**Consignes de l'exercice**
• A. Recopiez à l'identique les lignes de données, depuis celle qui contient « You are a computer-use » jusqu'à la dernière ligne de données incluse, sans reproduire les images.
• B. Prolongez le dossier sur l'Indonésie à la suite de sa dernière phrase.

Ombres et lumières de l’Indonésie

Dossier : ExpressionsMagazine N°697 Septembre 2014
Par Clio DINTILHAC (HEC - M2013)
Par David ELMALEH (03)

L’atterrissage peut être bru­tal, et pas seule­ment quand l’avion rate la piste. Les pre­miers contacts avec la socié­té indo­né­sienne donnent lieu à de nom­breux déca­lages culturels.

“ 240 millions d’habitants parlant 740 langues ”

Ain­si il ne faut pas s’étonner si vos col­lègues croient aux fan­tômes, embauchent un sha­man pour conju­rer la pluie avant un évé­ne­ment en exté­rieur ou soignent la dengue en man­geant de la goyave.

La curio­si­té peut même lais­ser place à la crainte lorsque l’un d’entre eux se met en tête de vous frot­ter vigou­reu­se­ment une pièce de mon­naie sur le dos pour « faire sor­tir le rhume ».

Une croissance économique soutenue

Ayant tous deux décou­vert l’Asie par la Chine, nous étions curieux de mieux connaître ce conti­nent. L’opportunité d’aller en Indo­né­sie nous a immé­dia­te­ment séduits.

Ce vaste pays pro­met­tait de par­ta­ger cer­taines des carac­té­ris­tiques chi­noises qui nous atti­raient, comme une crois­sance éco­no­mique sou­te­nue per­met­tant un recul rapide de la pau­vre­té et s’accompagnant de trans­for­ma­tions socié­tales pro­fondes, tout en ayant des dif­fé­rences mar­quées avec l’empire du Milieu, du fait par exemple qu’il s’agit d’un pays géo­gra­phi­que­ment mor­ce­lé, en majo­ri­té musul­man et fai­sant depuis peu l’expérience de la démocratie.

À l’heure où l’efficacité de celle-ci est remise en ques­tion, notam­ment par le « modèle » chi­nois, la capa­ci­té de la nou­velle Indo­né­sie démo­cra­tique à réfor­mer ses struc­tures de gou­ver­nance, long­temps mar­quées par le népo­tisme et la cor­rup­tion, sera un test important.

**Données fournies**
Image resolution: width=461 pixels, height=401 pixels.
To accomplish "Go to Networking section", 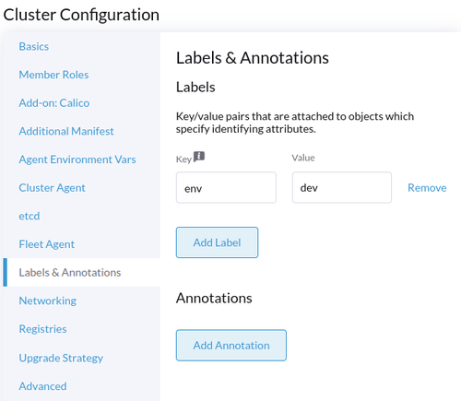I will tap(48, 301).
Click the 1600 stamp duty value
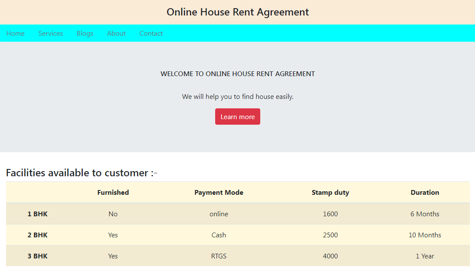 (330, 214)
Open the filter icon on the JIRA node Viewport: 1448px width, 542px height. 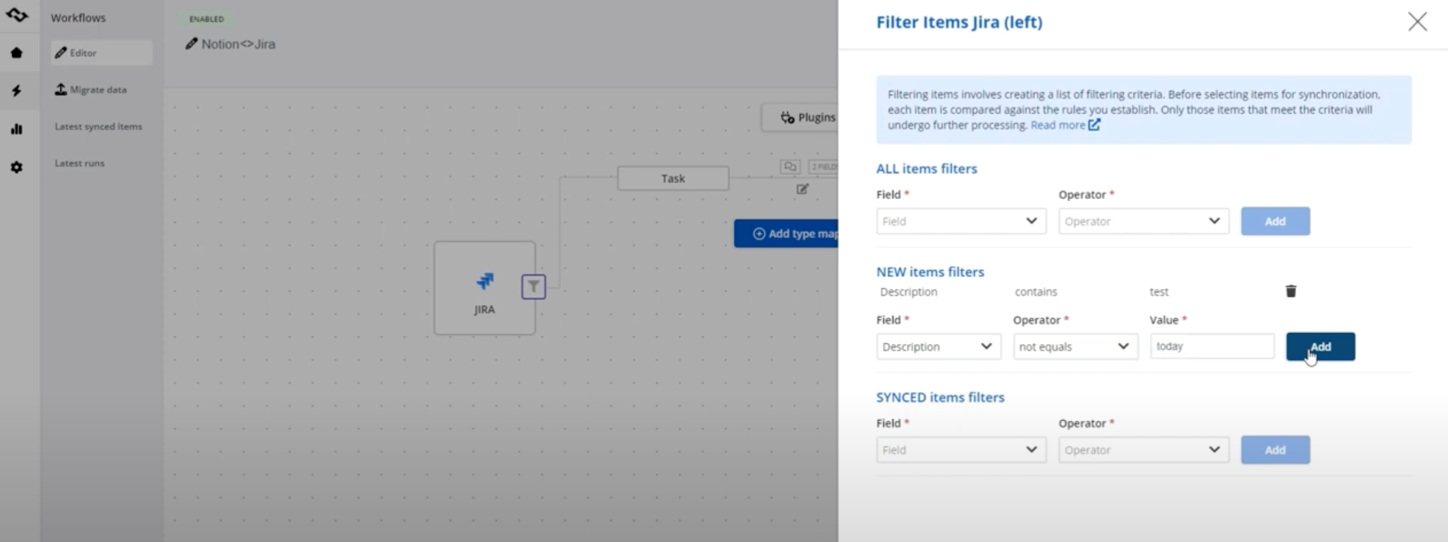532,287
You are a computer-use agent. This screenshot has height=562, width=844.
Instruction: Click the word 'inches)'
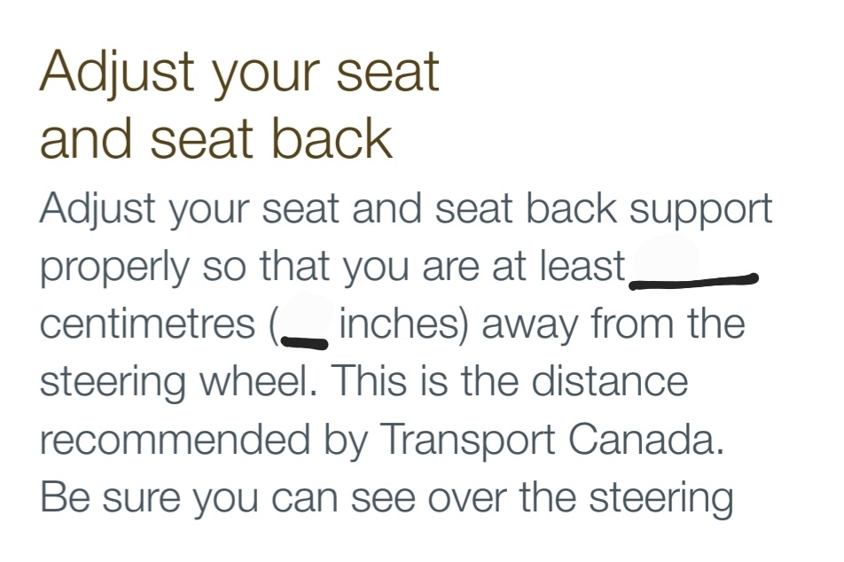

**Corrigé de l'exercice**
• A.
You are a computer-use agent. This screenshot has height=562, width=844.
Instruction: Click the word 'inches)'

• B.
Un suc­cès aide­rait à inver­ser la dyna­mique actuelle d’accroissement des inéga­li­tés, à main­te­nir la sta­bi­li­té du pays et à répondre aux aspi­ra­tions variées et aux défis com­plexes de cet archipel-monde.

Les chiffres donnent le tour­nis : 240 mil­lions d’habitants, 17 500 îles, 300 groupes eth­niques, 740 langues. L’île de Java, le centre admi­nis­tra­tif, abrite à elle seule 143 mil­lions d’habitants dans un espace de la taille du Por­tu­gal et elle a l’une des den­si­tés de popu­la­tion les plus éle­vées au monde.

L’archipel s’étend le long de la « cein­ture de feu », zone sujette aux trem­ble­ments de terre, tsu­na­mis et érup­tions vol­ca­niques, ne comp­tant pas moins de 150 gunung api ou « mon­tagnes de feu ».

Le Big Bang du Reformasi

L’Indonésie a été tou­chée de plein fouet par la crise finan­cière asia­tique de 1998. L’onde de choc fut d’abord éco­no­mique avant d’atteindre le poli­tique, met­tant fin à la « pré­si­dence » de Suhar­to après trente et un ans de règne.

Ce chan­ge­ment ouvrit la voie à une réelle tran­si­tion poli­tique qui prit le nom de Refor­ma­si.

Ayant à coeur l’unité natio­nale, les légis­la­teurs indo­né­siens posèrent les bases d’une démo­cra­tie – la troi­sième plus grande au monde après les démo­cra­ties indienne et amé­ri­caine – et enta­mèrent un pro­ces­sus de décen­tra­li­sa­tion poli­tique et admi­nis­tra­tive radi­cal qui fut qua­li­fié de Big Bang.

Depuis cette période de tran­si­tion, l’économie indo­né­sienne a connu une période de forte crois­sance, en moyenne de 5,6 % par an entre 2001 et 2011. Ce rapide déve­lop­pe­ment éco­no­mique est por­té par les sec­teurs des matières pre­mières et des services.

Selon le clas­se­ment Forbes de 2010, 16 des 21 mil­liar­daires que compte l’Indonésie doivent leur for­tune aux mines de char­bon ou aux plan­ta­tions de pal­miers à huile.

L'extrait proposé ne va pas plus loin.